Wei pointed to a litany of steps China has taken against tainted or unsafe pet food, toys, toothpaste and fish, like blacklisting unscrupulous firms and a new English-language Web site on product safety, but he gave few details on steps the two nations would take together to head off future problems.
But after meetings with health, agriculture, environment and other officials here, including a brief discussion with Treasury Secretary Henry Paulson, China still sees threats of "trade protectionism," and puts much of the onus for keeping consumers safe on the U.S. government and private sector.
The lion's share of Chinese-made toys recalled in recent weeks were unsafely designed by companies such as Mattel Inc, Wei said, suggesting that only 15 percent of recalled toys were corrupted by Chinese firms' use of lead paint.
China also stresses that it is not alone in struggling to regulate surging exports. In recent weeks, Beijing has complained of dangerous or subpar shipments from the United States, from potato chips to homing pigeons.
Wei said melamine, a dangerous chemical that turned up earlier this year in pet food shipments to the United States, had been found in China's imports from Australia and Peru.
Wei also sees conflicting regulations as another obstacle. The United States allows a drug called ractopamine to be used to grow more lean hogs but the drug is banned in China. It's the opposite situation with an antibiotic common in Chinese seafood farming, he said.
The recent safety scares linked to Chinese goods have added another wrinkle to the two countries' valuable, but complex, trade relationship.
With China posting a massive trade surplus with the United States -- $233 billion last year -- many lawmakers here are stepping up the pressure for Beijing to reform its currency.

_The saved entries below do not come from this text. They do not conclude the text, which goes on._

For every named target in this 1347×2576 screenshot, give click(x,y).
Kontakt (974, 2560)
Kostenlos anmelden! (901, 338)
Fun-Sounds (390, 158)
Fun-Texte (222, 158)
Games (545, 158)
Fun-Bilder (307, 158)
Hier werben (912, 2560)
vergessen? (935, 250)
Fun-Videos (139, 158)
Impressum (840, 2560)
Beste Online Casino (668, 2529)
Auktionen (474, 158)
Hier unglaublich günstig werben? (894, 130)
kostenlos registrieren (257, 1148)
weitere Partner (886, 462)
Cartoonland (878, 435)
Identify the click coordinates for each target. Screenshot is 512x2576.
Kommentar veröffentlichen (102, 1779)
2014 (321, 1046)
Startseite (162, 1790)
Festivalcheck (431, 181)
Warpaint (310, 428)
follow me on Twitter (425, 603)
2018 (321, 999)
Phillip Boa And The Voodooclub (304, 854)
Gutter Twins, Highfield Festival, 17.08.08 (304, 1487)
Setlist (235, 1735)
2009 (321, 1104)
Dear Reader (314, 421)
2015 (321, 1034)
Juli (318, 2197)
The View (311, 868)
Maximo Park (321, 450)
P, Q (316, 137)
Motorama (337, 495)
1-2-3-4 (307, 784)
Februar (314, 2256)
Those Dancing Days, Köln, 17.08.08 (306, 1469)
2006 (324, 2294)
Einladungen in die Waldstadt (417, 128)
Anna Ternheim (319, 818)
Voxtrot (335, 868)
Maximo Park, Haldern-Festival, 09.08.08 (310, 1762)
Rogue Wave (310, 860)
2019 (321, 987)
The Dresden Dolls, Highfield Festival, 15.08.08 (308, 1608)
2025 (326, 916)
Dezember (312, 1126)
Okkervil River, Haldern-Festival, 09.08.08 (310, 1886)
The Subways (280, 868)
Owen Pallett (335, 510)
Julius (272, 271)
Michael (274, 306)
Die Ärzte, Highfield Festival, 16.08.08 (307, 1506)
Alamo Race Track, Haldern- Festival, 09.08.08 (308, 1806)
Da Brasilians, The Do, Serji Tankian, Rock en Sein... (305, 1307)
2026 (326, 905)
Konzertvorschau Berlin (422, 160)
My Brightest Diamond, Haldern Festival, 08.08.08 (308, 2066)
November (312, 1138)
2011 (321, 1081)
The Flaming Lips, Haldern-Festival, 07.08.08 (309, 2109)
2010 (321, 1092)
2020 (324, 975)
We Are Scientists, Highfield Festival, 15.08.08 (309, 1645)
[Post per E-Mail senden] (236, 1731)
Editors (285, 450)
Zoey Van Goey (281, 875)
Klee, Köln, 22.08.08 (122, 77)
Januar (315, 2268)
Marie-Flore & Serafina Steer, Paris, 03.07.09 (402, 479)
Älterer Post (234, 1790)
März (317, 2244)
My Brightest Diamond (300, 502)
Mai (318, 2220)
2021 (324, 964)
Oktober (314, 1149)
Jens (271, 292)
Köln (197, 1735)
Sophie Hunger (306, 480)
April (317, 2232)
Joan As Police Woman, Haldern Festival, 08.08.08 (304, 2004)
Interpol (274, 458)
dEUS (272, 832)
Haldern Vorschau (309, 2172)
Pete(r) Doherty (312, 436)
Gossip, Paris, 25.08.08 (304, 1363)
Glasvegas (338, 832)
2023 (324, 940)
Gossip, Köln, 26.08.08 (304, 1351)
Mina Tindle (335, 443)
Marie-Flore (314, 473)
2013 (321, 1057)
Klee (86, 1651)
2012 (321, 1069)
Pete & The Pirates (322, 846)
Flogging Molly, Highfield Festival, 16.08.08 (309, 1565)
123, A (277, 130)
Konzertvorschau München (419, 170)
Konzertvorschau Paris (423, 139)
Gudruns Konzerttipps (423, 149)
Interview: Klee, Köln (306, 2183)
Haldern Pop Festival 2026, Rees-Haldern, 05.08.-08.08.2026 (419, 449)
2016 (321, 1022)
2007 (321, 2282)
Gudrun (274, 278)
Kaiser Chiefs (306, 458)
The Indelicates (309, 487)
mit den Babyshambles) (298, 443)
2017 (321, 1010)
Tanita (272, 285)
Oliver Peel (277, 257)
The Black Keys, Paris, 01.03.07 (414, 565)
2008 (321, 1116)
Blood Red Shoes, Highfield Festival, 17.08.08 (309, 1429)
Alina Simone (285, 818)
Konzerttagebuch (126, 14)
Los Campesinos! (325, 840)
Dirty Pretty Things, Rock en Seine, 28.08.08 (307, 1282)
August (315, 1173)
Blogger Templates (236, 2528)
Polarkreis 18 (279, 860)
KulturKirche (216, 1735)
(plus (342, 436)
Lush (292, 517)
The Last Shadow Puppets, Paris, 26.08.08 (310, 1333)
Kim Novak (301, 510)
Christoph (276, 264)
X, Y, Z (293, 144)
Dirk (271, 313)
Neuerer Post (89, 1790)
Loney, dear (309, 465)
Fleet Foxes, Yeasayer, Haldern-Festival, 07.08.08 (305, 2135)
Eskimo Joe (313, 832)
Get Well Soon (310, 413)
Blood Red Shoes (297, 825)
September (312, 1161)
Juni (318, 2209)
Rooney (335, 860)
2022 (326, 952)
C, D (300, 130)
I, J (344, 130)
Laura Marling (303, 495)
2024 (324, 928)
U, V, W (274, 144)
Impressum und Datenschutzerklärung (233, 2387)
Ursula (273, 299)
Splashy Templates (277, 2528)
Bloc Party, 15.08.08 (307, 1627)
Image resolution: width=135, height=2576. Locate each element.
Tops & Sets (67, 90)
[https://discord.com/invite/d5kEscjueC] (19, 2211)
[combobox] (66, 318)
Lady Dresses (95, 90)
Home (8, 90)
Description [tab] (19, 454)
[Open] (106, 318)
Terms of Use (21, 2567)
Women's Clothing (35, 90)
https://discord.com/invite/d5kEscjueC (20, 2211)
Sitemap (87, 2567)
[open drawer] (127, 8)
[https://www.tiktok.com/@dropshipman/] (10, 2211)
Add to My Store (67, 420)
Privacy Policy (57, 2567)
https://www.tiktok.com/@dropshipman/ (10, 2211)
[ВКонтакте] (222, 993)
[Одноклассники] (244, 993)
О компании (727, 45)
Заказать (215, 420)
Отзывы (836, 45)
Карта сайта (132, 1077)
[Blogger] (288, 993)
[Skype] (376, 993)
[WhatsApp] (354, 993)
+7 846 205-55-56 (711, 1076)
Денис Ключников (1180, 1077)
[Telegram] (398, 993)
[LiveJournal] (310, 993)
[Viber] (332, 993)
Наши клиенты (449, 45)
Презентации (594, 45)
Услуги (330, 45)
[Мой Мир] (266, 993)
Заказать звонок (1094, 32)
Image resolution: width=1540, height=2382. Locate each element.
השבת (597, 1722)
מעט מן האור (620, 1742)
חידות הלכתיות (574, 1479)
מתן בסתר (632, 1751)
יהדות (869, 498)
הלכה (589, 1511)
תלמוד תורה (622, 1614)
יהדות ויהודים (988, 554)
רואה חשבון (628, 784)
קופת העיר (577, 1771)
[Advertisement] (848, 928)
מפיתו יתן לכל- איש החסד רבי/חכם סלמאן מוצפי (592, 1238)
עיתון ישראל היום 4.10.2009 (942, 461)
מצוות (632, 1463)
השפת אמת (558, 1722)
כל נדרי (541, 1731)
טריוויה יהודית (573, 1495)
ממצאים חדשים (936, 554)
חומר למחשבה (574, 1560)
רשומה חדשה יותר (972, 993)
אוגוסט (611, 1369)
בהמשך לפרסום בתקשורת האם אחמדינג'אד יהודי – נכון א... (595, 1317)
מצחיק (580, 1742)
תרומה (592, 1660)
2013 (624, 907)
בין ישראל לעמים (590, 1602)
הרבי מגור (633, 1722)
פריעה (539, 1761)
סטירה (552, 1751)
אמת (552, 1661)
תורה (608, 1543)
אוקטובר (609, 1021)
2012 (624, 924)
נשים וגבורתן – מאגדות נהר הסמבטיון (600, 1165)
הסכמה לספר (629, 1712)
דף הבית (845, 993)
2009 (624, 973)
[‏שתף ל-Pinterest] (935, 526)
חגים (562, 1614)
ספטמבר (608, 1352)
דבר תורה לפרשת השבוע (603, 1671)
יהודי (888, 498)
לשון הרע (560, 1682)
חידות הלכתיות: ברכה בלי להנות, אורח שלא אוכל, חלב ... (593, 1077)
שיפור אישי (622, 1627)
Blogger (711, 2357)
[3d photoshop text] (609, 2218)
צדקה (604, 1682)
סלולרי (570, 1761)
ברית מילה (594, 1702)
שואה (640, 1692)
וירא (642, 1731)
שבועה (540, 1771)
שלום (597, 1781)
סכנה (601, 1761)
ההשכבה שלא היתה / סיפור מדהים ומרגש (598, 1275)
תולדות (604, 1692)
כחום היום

This week, Wei also met with Sen. Dick Durbin, who is one of Congress' most outspoken advocates of reforming U.S. safety rules, increasing funding for the meagerly staffed Consumer Product Safety Commission, for instance.
Beijing has invited Durbin to China to clear up what Wei saw as "prejudice" and "misunderstanding" in their hourlong meeting. A Durbin aide, suggesting the senator will reserve judgment on China's pledges to clean up past mistakes, said the Illinois Democrat had not decided if he would accept.
The Bush administration is now sketching out its own reform plan. A special import safety panel is due to present President George W. Bush with specific suggestions in November.
Administration officials stress they cannot inspect every product imported into the United States. Annual imports now total $2 trillion.